Outside of the school building I have made attempts to create relationships with
my fellow human beings. I realized that at a young age that man is a social being and
cannot live as an island unto himself. Strong relationships, with family, friends and
acquaintances are the backbone of a healthy person. I take great pride in my ability to
interact with people of all social settings and backgrounds.
I have recently completed a theatrical production and I requested that everyone I
know come on the same night. I had a rather minor role in the play, however I received
the loudest applause during my curtain call then anyone else on any other night’s
performance, I was embarrassed and proud.
On the other side of the coin, man also cannot live his life in the constant sight of
his peers. There must be time in which one is alone, to consider and reflect. I have found
that as I get older my time alone has been reduced. Greater pressures from school and
increasing social obligations have been eating at the time that has traditionally been what
I like to call “alone time.”
I find that alone time is a very healthy practice for me to make time for.
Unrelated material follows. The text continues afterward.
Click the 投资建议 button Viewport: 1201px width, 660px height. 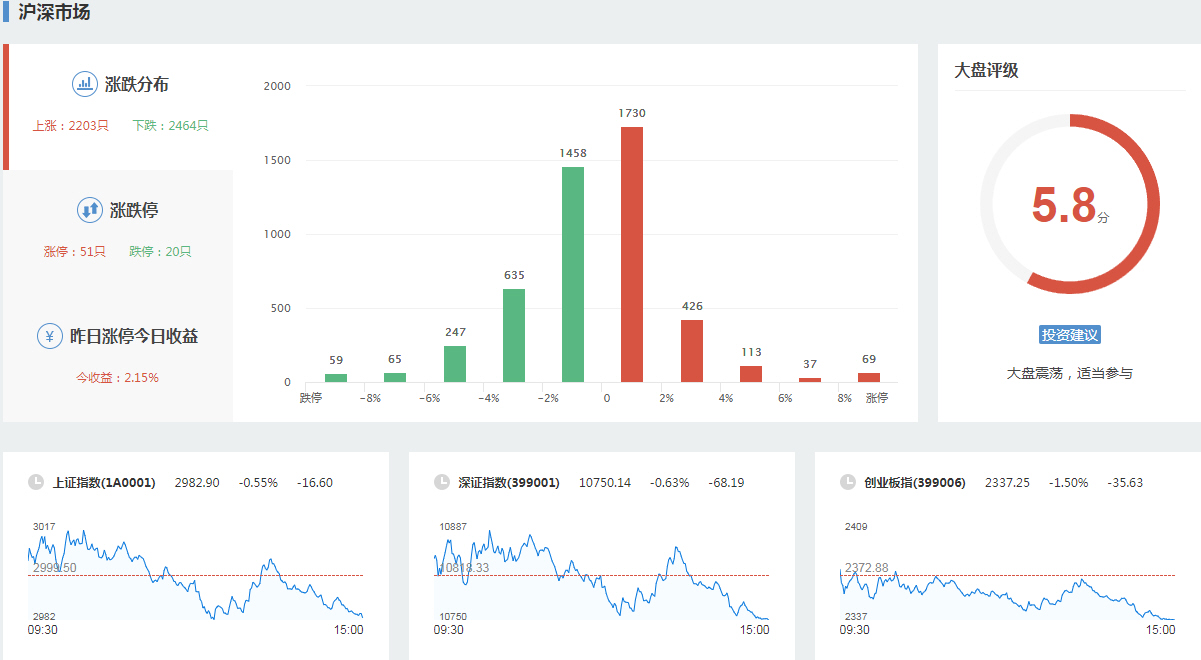click(1070, 335)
It gives
me a chance to step away from the constant change of the world around me and find
where I am in it and where I’m going. It allows me to discover things about myself that I
had never before noticed.
In recent months I have come upon certain realizations in my life. The first of
these is that nothing will cease to change, I must accept that and change like everything
around me. The second is that I have no idea what I want to do with my life, I want to
learn first to make an informed decision. The third is that computers are an extremely
important factor in the world today, and I want to learn about them. The final one is that
it snowed on the day I was born, and few can say that who were born in April.